Já deitado na cama e tão doentinho,
Cercado da afflicção de tua Mãe;
Esse olhar fez-se eterno,
Em meus olhos ficou: é luz do inferno
Que tudo me alumia…
Parece a luz do dia!
Sobre o seu frio berço sepulcral,
Meu espirito resa ajoelhado;
E sente-se perfeito e virginal
Na sua dôr divina concentrado.
Caí, gotas de orvalho matinal!
Astros, caí do céu todo estrelado!
Sêcas flôres do zéfiro outomnal,
Vinde enfeitar-lhe o tumulo sagrado!
Ó luar da meia noite, encantamento
De sombra, vem cobri-lo! Ó doido Vento,
Dorme com ele, em paz religiosa…
Sobre ele, ó terra, sê brandura apenas;
Faze-te luz, toma o calor das pennas;
Sê Mãe perfeita, bôa e carinhosa.
Não posso crêr na morte do Menino!
E julgo ouvi-lo e vê-lo, a cada passo…
É ele? Não. Sou eu que desatino;
É a minha dôr soffrida, o meu cansaço.
Delirio que me prendes num abraço,
Emendarás a obra do Destino?
Vê-lo-ei sorrir, de novo, no regaço
Da mãe? Verei seu rosto pequenino?
Misterio! Sombra imensa! Alto segredo!
Jamais! jamais! Quem sabe? Tenho mêdo!
Que vejo em mim? A treva? a luz futura?
Ah, que a dôr infinita de o perder
Seja a alegria de o tornar a ver,
Meu Deus, embora noutra creatura!
Onde comtigo, um dia, me zanguei,
É hoje um sitio escuro que aborreço;
E sempre que ali passo, eu anoiteço!…
Ah, foi um crime, sim, que pratiquei!
Quantas negras torturas eu padeço
Pelo pequeno mal que te causei!
Se, ao menos, presentisse o que hoje sei?
Mas não; fui mau; fui bruto; reconheço!
E sôffro mais, por isso, a tua morte,
E dou mais chôro amargo ao vento norte,
Mais trevas se acumulam no meu rôsto…
Ó vós que n'este mundo amaes alguem,
Seja linda creança ou pae ou mãe,
Não lhe causeis nem sombra de desgôsto!
Nasce a luz do luar dos derradeiros,
Êrmos, soturnos pincaros sósinhos…
Andam sombras no ar e murmurinhos
E vagidos de luz… e os Pegureiros
Descem, cantando, a encosta dos outeiros…

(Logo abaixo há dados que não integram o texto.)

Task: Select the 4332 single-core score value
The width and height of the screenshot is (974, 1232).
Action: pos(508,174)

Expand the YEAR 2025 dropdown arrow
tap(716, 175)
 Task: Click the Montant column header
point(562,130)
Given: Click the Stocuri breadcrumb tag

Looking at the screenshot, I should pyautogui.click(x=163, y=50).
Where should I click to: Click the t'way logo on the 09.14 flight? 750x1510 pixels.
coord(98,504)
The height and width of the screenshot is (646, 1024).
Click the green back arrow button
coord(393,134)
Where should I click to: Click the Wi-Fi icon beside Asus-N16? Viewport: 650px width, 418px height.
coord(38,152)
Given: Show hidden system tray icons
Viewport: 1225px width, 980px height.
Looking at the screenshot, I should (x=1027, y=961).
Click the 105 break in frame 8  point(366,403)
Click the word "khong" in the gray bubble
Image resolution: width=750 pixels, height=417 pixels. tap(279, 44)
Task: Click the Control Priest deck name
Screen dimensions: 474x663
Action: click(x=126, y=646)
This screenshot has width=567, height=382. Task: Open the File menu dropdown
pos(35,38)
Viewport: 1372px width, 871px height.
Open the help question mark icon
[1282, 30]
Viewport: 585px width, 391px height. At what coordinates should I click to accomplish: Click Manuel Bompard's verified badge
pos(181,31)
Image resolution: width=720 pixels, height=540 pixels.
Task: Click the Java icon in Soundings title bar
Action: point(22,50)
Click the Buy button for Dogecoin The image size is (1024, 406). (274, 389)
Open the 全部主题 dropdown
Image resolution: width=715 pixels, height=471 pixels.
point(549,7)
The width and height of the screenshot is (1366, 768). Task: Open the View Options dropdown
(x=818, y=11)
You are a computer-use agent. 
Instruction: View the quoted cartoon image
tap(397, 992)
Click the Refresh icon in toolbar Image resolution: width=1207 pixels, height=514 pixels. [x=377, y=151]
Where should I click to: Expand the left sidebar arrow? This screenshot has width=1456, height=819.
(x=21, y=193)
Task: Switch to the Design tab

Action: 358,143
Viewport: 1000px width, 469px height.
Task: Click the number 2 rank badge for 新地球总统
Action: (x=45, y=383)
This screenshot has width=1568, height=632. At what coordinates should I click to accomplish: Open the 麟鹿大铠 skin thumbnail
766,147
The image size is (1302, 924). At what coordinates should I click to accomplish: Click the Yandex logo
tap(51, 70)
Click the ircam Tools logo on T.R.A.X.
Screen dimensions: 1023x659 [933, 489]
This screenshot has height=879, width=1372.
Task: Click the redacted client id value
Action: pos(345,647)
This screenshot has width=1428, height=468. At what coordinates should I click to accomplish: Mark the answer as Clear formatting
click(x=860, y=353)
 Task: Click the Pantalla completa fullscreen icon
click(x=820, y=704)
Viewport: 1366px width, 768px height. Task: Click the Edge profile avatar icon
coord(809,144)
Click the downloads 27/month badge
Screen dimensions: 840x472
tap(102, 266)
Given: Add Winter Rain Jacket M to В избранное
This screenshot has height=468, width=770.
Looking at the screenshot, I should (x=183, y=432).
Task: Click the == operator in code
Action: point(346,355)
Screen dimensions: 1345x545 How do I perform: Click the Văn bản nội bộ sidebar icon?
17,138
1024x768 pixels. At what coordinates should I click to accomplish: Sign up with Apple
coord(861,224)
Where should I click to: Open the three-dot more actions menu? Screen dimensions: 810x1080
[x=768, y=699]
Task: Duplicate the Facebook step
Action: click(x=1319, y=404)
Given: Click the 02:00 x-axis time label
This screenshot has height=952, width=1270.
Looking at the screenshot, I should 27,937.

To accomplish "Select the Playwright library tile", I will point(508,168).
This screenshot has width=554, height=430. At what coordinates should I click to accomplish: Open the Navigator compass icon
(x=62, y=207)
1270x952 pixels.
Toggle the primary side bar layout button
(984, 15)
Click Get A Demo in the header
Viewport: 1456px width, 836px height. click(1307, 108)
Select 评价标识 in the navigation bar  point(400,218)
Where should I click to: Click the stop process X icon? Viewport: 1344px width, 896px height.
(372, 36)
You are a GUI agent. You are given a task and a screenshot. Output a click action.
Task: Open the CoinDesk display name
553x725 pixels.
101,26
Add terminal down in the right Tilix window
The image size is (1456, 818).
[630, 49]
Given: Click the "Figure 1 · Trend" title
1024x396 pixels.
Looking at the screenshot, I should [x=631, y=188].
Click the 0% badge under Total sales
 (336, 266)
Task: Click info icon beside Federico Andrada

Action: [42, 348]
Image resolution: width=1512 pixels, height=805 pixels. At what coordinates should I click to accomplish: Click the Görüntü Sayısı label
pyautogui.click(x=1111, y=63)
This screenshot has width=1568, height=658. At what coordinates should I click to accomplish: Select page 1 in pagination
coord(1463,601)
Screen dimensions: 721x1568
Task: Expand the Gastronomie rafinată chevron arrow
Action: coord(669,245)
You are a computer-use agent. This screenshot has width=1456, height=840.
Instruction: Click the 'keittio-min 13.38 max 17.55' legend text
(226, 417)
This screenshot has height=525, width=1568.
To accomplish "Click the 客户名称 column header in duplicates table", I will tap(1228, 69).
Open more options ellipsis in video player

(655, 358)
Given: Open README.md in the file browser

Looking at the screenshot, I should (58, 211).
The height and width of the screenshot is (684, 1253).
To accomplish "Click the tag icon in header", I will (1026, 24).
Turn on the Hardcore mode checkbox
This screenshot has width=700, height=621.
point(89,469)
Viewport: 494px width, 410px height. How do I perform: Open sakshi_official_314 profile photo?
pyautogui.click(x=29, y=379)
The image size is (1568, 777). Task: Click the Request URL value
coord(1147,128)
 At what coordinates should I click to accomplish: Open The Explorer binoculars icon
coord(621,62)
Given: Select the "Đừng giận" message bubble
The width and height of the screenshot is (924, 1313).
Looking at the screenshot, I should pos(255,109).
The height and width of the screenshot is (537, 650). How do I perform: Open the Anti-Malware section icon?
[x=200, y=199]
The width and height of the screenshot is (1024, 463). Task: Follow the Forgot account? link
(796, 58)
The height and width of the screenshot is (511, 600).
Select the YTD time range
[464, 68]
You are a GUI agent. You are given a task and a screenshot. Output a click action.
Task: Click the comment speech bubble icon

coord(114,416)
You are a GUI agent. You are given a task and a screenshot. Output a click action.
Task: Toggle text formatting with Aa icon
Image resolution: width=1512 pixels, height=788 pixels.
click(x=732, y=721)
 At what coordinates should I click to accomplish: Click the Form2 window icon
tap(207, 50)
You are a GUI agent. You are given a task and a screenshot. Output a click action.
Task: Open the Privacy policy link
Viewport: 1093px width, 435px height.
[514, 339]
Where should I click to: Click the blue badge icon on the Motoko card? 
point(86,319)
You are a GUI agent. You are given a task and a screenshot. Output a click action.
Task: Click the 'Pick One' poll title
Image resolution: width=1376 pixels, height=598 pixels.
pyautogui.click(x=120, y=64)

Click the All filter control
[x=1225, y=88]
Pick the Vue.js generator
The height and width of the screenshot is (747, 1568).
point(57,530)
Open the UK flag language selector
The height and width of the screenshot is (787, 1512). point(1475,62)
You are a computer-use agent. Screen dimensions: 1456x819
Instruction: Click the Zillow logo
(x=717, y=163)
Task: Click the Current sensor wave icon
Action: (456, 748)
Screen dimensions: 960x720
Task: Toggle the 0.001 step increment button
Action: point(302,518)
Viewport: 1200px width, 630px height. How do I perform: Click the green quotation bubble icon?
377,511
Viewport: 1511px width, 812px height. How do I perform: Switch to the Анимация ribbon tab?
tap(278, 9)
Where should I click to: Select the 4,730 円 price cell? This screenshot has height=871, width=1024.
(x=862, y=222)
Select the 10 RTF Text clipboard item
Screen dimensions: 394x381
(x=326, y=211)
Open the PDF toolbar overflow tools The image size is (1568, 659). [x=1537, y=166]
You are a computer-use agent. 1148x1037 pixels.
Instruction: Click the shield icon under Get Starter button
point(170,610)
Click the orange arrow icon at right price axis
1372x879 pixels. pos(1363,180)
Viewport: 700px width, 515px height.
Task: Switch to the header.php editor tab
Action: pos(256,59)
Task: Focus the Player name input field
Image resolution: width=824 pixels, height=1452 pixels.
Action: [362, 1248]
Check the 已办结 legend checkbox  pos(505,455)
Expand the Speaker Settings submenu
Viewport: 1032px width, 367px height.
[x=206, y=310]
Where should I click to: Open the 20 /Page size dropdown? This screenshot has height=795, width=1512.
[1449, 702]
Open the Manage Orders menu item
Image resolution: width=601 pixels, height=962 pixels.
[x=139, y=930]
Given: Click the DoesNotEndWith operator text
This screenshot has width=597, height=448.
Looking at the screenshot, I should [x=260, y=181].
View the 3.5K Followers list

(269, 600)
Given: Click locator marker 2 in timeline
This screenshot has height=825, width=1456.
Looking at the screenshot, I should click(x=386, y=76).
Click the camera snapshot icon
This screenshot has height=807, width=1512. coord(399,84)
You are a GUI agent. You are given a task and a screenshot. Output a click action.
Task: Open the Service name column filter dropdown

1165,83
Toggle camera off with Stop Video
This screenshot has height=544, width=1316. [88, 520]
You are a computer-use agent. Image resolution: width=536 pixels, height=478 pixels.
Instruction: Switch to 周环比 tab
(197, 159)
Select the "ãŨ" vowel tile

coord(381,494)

Tangendo amenas frautas amorosas,
Seus vultos, no crepusculo, desmaiam
E assim como os seus canticos, se espraiam
Em ondas de emoção. As fragarosas
Quebradas que o luar beija, misteriosas
Furnas, boccas de terra, murmurantes,
Arvoredos extaticos orando,
Rochedos, na penumbra, meditando,
Desfeitos em ternura, esvoaçantes,
Pairam tambem no espaço comovido,
Das primeiras estrelas já ferido,
Todo em luar e sombra amortalhado…
E eu choro sobre um monte abandonado…
E o Phantasma divino da Creança,
Sombra de Anjinho em flor,
Nos longes dos meus olhos aparece,
Como se, por ventura, ele nascesse
Da minha incerta e trémula esperança,
E não da minha firme e eterna dôr!
E choro; e alem das lagrimas, eu vejo
Aquele dôce Vulto pequenino,
Em seu leito de morte e soffrimento;
Jesus martirisado, inda Menino…
E é como cinza morte o meu desejo
E como extinta luz meu pensamento!
Depois, a sua Imagem soffredôra
Regressa á Vida, veste-se de aurora;
Os seus labios sorriem para mim…
E aquelles verdes olhos cristalinos
Abrem-se radiosos e divinos,
E vejo-o então brincar no meu jardim!
Vejo-o como ele foi, como ele existe
No coração da Mãe por toda a vida!
Anjinho tutelar da nossa casa!
A divina Esperança florescida,
Brilhando além de tudo quanto é triste…
Longinquo Alivio, protectora Asa!
Mas de que serve? Eu choro sem descanço,
No meio da tristêsa indiferente
Das Cousas que têm a alma sempre ausente…
Só eu na minha dôr nunca me canço.
Ó brutêsa das Cousas! No infinito
E gélido silencio, eu ouço um grito!
Na funda solidão que me rodeia,
Um sêr apenas, tétrico, vagueia…
Quem grita? O meu espirito. E que importa?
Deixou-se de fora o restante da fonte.